# Task details
Beneath this sentence is a set of records; write each of them out exactly.

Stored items

______

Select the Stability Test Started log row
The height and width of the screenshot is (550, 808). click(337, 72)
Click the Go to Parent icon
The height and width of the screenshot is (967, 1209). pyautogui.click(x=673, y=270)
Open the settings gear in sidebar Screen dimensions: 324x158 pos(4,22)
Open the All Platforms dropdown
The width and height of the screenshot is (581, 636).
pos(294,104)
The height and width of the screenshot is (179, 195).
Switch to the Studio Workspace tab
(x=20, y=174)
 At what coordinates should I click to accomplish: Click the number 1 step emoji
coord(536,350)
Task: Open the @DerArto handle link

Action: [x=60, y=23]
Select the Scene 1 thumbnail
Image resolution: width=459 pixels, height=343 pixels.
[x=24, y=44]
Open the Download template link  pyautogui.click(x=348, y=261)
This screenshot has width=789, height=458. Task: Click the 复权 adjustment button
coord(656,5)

______

# Answer area
Select the Stability Test Started log row
The height and width of the screenshot is (550, 808). click(337, 72)
Click the Go to Parent icon
The height and width of the screenshot is (967, 1209). pyautogui.click(x=673, y=270)
Open the settings gear in sidebar Screen dimensions: 324x158 pos(4,22)
Open the All Platforms dropdown
The width and height of the screenshot is (581, 636).
pos(294,104)
The height and width of the screenshot is (179, 195).
Switch to the Studio Workspace tab
(x=20, y=174)
 At what coordinates should I click to accomplish: Click the number 1 step emoji
coord(536,350)
Task: Open the @DerArto handle link

Action: [x=60, y=23]
Select the Scene 1 thumbnail
Image resolution: width=459 pixels, height=343 pixels.
[x=24, y=44]
Open the Download template link  pyautogui.click(x=348, y=261)
This screenshot has width=789, height=458. Task: Click the 复权 adjustment button
coord(656,5)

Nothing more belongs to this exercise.